Reproduce all of the entries below verbatim, leaving out the pictures.

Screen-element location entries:
□ □ □ □ □

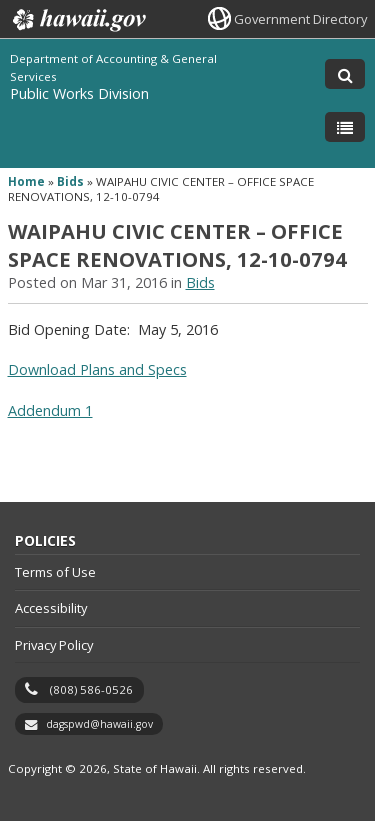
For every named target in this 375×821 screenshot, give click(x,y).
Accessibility (51, 608)
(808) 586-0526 (91, 689)
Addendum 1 (50, 410)
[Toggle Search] (345, 74)
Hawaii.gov (77, 20)
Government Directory (300, 19)
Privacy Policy (54, 645)
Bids (70, 181)
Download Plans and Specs (97, 369)
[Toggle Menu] (345, 127)
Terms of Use (55, 572)
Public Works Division (79, 93)
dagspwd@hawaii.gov (99, 724)
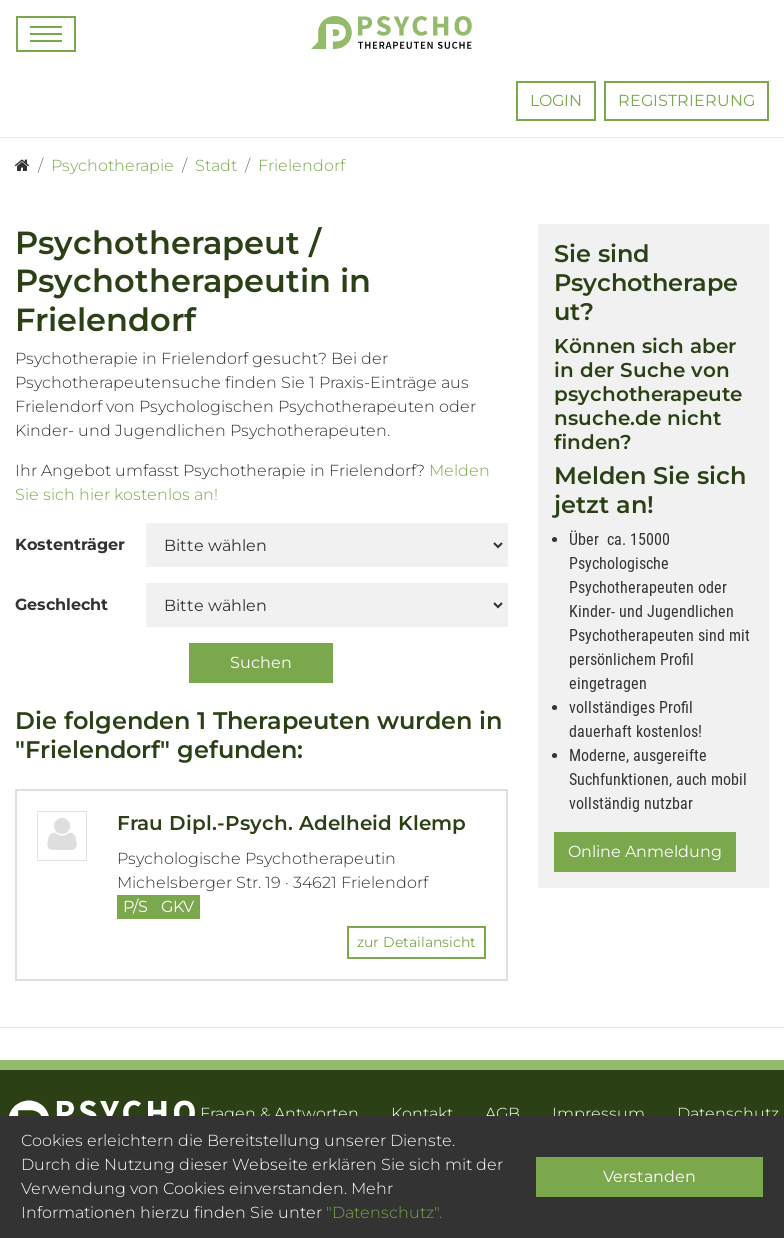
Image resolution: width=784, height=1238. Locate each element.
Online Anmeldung (645, 851)
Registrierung (686, 100)
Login (556, 100)
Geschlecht (61, 604)
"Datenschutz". (384, 1212)
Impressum (598, 1113)
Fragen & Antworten (279, 1113)
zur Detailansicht (416, 942)
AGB (502, 1113)
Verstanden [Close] (649, 1176)
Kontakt (422, 1113)
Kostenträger (70, 544)
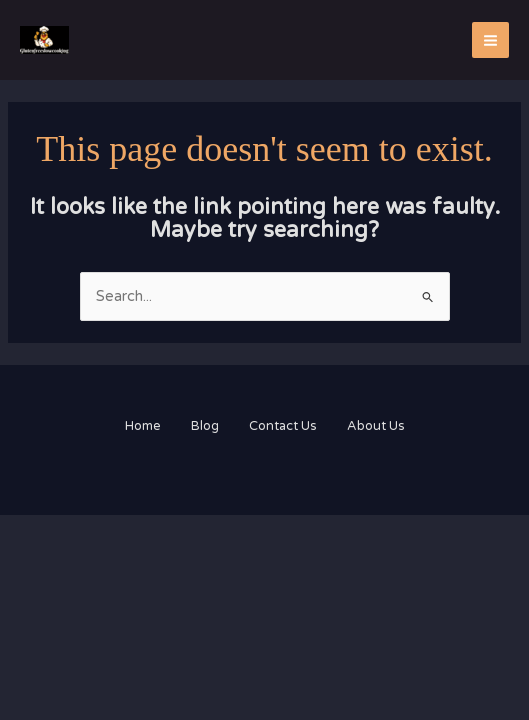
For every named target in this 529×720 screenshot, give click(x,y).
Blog (205, 426)
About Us (376, 426)
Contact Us (283, 426)
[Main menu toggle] (490, 40)
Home (143, 426)
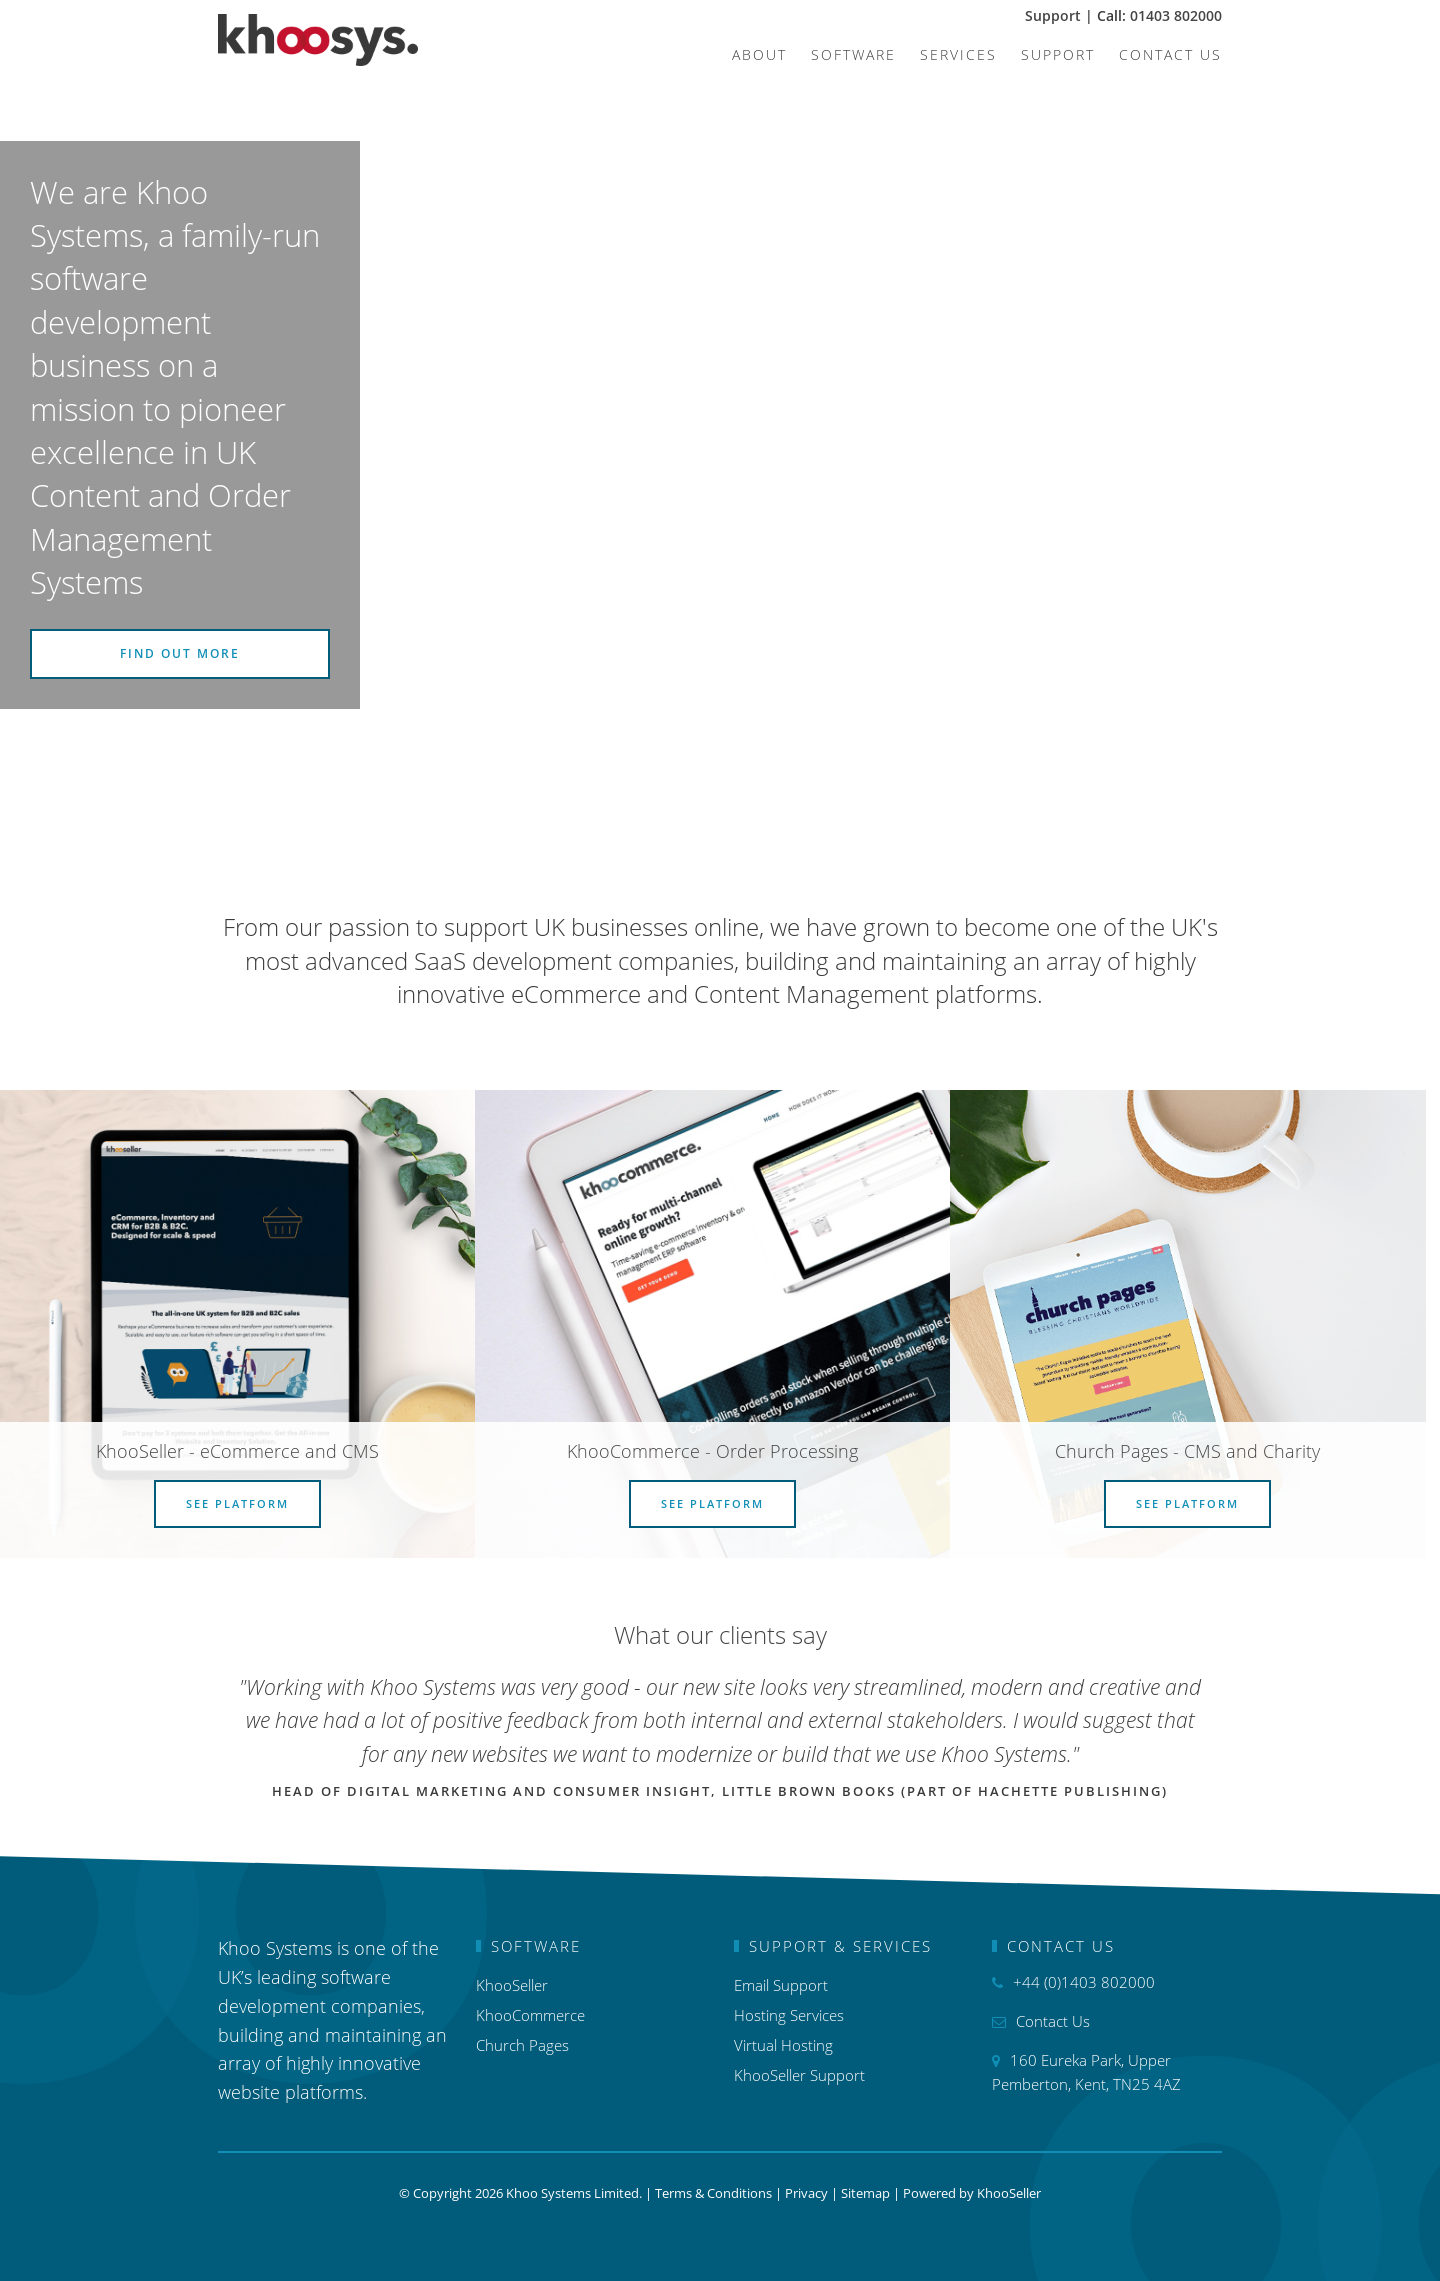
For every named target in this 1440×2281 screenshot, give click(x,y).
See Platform (237, 1503)
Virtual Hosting (783, 2045)
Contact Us (1170, 54)
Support (1055, 15)
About (759, 54)
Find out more (180, 653)
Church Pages (522, 2045)
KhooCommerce (530, 2015)
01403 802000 (1176, 15)
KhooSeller (512, 1985)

□ □ □ □ □

### [FINISHED TASK]
For every named target in this 375×821 screenshot, give click(x,y).
Accessibility (51, 608)
(808) 586-0526 (91, 689)
Addendum 1 (50, 410)
[Toggle Search] (345, 74)
Hawaii.gov (77, 20)
Government Directory (300, 19)
Privacy Policy (54, 645)
Bids (70, 181)
Download Plans and Specs (97, 369)
[Toggle Menu] (345, 127)
Terms of Use (55, 572)
Public Works Division (79, 93)
dagspwd@hawaii.gov (99, 724)
Image resolution: width=784, height=1238. Locate each element.
Online Anmeldung (645, 851)
Registrierung (686, 100)
Login (556, 100)
Geschlecht (61, 604)
"Datenschutz". (384, 1212)
Impressum (598, 1113)
Fragen & Antworten (279, 1113)
zur Detailansicht (416, 942)
AGB (502, 1113)
Verstanden [Close] (649, 1176)
Kontakt (422, 1113)
Kostenträger (70, 544)
For every named target in this 529×720 screenshot, give click(x,y).
Blog (205, 426)
About Us (376, 426)
Contact Us (283, 426)
[Main menu toggle] (490, 40)
Home (143, 426)
For every named target in this 1440×2281 screenshot, give click(x,y).
See Platform (237, 1503)
Virtual Hosting (783, 2045)
Contact Us (1170, 54)
Support (1055, 15)
About (759, 54)
Find out more (180, 653)
Church Pages (522, 2045)
KhooCommerce (530, 2015)
01403 802000 (1176, 15)
KhooSeller (512, 1985)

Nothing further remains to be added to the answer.